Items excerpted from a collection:

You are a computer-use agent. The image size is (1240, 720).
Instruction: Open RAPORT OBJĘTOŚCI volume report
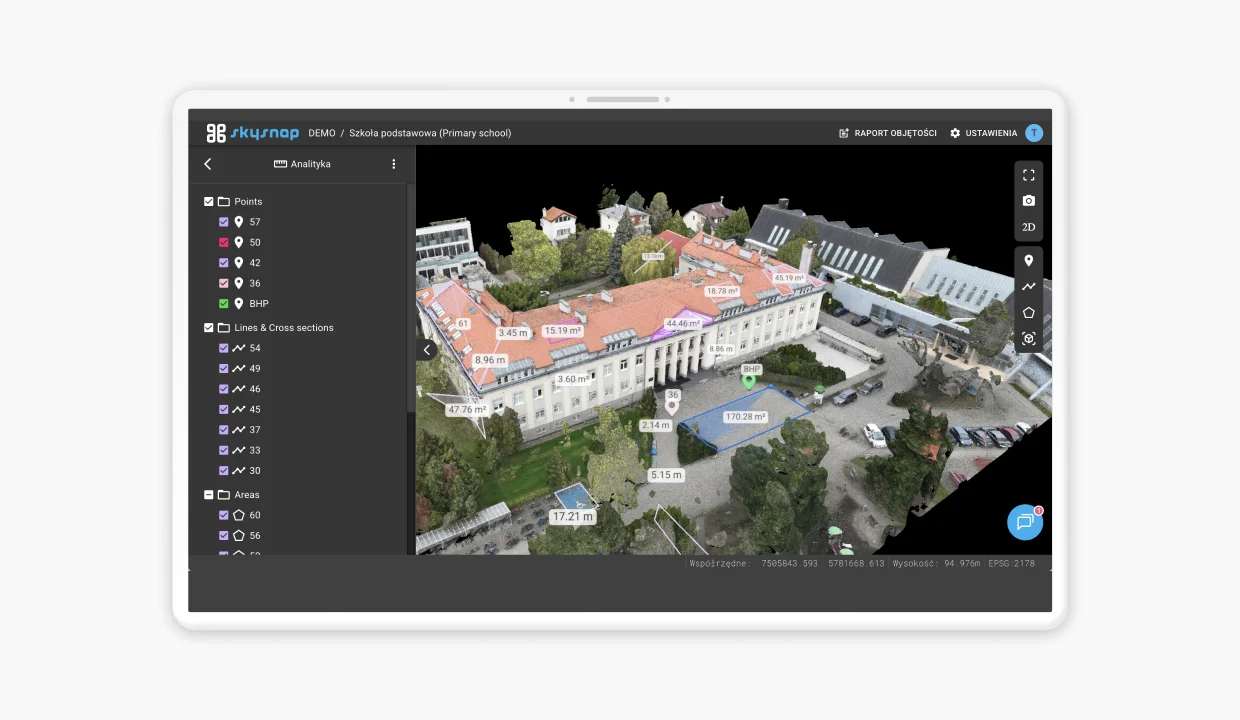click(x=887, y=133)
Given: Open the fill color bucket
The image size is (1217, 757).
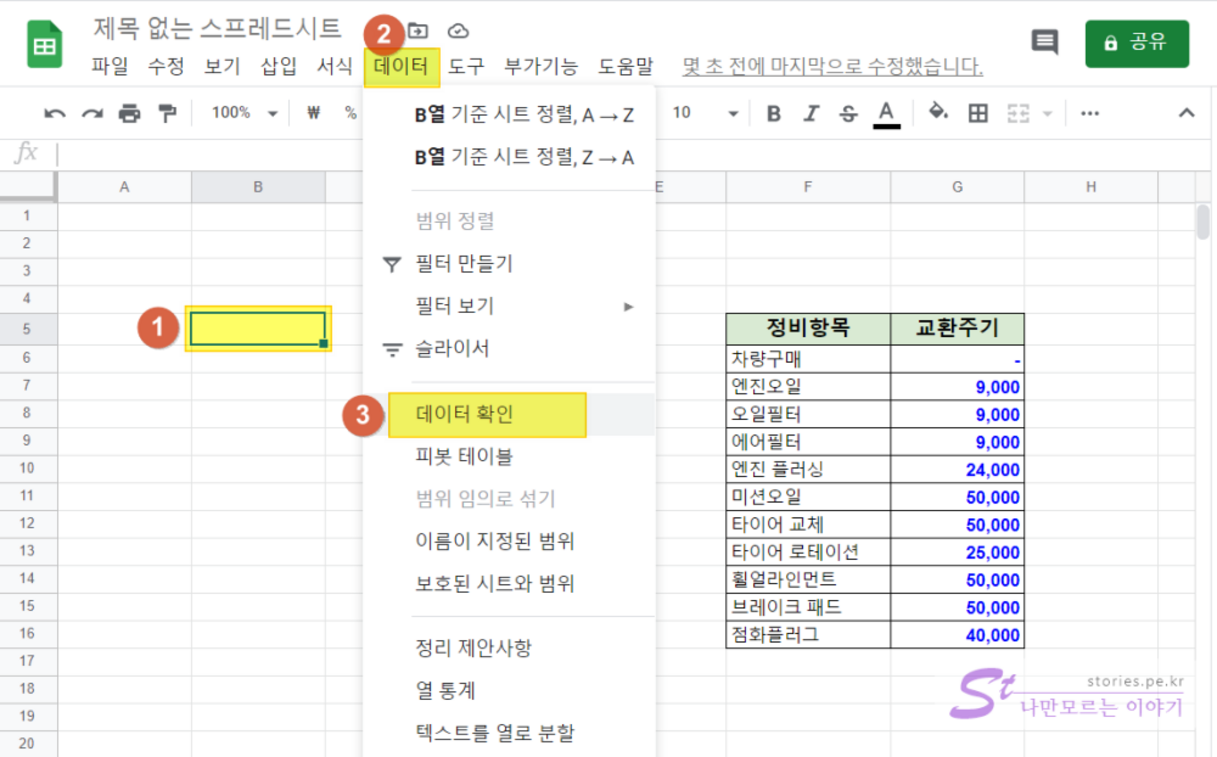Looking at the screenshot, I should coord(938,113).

§ THE PROBLEM:
From the line with "Given: Open the fill color bucket" through the end of the items, swap "fill color bucket" for "paint bucket" and leave everything else unchanged. Give only those lines, without the pictures.

§ RESULT OF THIS EXERCISE:
Given: Open the paint bucket
The image size is (1217, 757).
Looking at the screenshot, I should coord(938,113).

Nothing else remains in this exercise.